▶ [Action item] Return each line of the data below that contains the string "checkbox".

Saved entries:
----

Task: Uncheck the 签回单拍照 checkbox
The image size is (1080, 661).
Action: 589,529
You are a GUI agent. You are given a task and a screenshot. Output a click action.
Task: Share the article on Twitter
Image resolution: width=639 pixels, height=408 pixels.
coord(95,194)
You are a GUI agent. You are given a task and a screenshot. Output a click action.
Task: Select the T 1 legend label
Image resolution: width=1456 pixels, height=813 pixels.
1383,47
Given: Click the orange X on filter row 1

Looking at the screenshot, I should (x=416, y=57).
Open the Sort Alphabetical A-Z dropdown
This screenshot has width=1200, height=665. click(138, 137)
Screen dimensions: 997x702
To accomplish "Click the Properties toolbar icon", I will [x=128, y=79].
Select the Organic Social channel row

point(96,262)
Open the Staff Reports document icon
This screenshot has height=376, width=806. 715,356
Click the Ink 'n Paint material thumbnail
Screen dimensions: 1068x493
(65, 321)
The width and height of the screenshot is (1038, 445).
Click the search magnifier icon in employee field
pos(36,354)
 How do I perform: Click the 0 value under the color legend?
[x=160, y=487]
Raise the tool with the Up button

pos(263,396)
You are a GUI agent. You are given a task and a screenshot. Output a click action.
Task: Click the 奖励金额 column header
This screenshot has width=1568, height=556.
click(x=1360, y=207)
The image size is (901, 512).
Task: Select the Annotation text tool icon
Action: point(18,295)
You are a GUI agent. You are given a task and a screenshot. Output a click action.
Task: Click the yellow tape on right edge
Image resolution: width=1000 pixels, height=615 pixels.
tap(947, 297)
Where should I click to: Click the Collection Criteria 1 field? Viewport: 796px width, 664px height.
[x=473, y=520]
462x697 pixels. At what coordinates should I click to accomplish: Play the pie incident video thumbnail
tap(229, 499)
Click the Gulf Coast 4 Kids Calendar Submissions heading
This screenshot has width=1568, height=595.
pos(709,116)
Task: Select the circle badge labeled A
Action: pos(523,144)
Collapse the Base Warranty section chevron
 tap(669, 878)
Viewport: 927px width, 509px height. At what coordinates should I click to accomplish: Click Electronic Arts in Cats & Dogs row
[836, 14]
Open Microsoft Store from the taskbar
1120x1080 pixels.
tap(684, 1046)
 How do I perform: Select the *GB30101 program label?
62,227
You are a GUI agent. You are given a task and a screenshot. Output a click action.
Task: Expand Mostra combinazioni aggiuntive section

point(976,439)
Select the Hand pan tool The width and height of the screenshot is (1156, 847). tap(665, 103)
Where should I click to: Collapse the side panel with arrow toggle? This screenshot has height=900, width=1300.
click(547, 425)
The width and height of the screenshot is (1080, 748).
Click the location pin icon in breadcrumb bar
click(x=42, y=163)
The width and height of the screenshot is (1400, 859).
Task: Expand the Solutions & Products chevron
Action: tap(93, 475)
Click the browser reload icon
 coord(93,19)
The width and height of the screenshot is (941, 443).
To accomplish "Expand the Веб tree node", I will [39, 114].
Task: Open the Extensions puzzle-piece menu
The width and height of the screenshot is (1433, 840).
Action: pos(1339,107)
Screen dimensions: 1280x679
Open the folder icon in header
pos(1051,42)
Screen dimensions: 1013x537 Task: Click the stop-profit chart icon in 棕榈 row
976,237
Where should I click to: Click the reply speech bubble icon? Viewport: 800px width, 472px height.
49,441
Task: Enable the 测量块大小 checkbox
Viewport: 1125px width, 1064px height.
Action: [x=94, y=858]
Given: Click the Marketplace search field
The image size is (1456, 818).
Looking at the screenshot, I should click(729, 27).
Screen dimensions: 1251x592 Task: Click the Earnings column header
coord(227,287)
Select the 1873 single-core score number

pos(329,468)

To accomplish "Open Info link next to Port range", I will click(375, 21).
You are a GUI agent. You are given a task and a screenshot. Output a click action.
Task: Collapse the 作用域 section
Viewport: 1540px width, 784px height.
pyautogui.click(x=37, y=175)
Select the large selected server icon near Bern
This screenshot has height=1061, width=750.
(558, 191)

----

▶ [Problem solution]
Task: Uncheck the 签回单拍照 checkbox
Task: Enable the 测量块大小 checkbox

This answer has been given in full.